Francesco Trevisani
(Capodistria, 1656 - Rome, 1746)
Sainte Marie l'Égyptienne, vers 1710
Huile sur toile,
99 x 72 cm
"La toile représente sainte Marie l'Égyptienne dans son ermitage dans le désert, contemplant avec passion mystique l'image du Crucifix. La sainte s'appuie sur une roche plate, sur laquelle elle a posé le livre sacré, les trois pains et le crâne, les instruments qui l'aident dans ses méditations quotidiennes. La figure de la jeune femme n'est pas encore marquée par les rigueurs de la vie ascétique et montre pleinement cette grâce sensuelle qui l'avait amenée à tomber dans le péché. L'artiste s'attarde alors à décrire son beau visage souffrant, strié de larmes, ses longs cheveux noirs et sa précieuse robe bleue, qui laisse toutefois entrevoir le terrible cilice qui lui serre les flancs.
La physionomie de la protagoniste et les caractéristiques chromatiques et compositives du tableau permettent d'attribuer avec certitude l'œuvre à Francesco Trevisani. La proposition d'attribution trouve des confirmations dans la comparaison significative avec une version partiellement variée du même sujet, peinte par l'artiste de Capodistria en 1708 pour l'évêque Johann Philipp Franz von Schönborn et aujourd'hui conservée au château de Weissenstein à Pommersfelden (Di Federico 1977, cat. 40, pp. 49-50, fig. 32).
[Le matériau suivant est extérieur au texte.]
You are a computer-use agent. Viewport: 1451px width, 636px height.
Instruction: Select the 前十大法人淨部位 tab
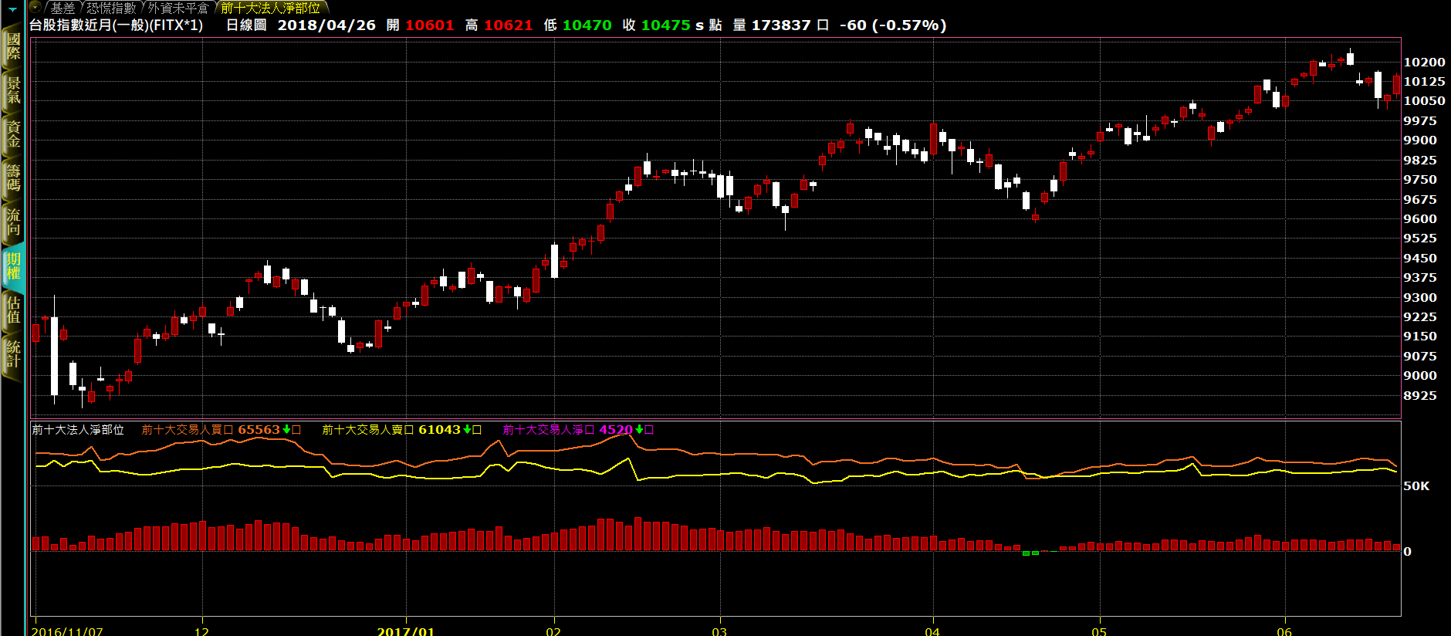coord(270,8)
Trevisani réalise les deux œuvres à Rome, fusionnant magistralement les résultats de sa première formation coloristique vénitienne, à l'atelier d'Antonio Zanchi et de Giuseppe Heintz, et les expériences ultérieures acquises dans la capitale pontificale, au contact des cercles intellectuels les plus avancés de ces années-là."